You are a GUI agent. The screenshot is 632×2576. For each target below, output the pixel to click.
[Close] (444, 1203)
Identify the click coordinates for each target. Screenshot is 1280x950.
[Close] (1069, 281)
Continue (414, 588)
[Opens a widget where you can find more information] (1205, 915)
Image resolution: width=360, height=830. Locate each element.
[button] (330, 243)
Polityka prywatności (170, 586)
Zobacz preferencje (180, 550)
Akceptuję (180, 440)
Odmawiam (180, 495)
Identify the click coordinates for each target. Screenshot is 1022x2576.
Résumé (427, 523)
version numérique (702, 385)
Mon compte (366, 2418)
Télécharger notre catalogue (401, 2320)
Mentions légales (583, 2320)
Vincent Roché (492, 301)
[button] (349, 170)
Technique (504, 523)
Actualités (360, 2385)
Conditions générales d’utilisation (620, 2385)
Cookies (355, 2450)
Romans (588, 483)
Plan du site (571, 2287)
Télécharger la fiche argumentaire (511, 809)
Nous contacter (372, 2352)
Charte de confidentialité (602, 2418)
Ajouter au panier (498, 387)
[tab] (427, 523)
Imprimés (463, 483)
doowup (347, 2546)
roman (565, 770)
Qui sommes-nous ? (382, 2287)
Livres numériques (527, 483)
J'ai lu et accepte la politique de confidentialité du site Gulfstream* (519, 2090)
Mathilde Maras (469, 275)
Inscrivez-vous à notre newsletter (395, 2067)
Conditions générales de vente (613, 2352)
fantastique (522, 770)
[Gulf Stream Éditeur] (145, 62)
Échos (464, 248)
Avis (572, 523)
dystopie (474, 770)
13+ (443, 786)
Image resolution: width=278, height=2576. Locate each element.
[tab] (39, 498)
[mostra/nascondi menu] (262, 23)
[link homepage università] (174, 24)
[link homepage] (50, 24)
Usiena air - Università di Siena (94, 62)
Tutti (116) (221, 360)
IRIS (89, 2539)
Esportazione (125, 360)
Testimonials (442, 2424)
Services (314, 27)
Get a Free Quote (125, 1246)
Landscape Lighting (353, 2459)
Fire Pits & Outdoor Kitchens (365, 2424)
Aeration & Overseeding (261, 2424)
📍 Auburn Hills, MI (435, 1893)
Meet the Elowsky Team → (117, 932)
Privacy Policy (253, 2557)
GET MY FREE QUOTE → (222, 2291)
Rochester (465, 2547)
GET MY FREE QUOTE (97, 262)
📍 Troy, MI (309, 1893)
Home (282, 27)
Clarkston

= = = = =

(REQUIRED ACTION): Report only how many lines in the listing contain the string "coordinates".

(RESULT OF THE EXERCISE): 2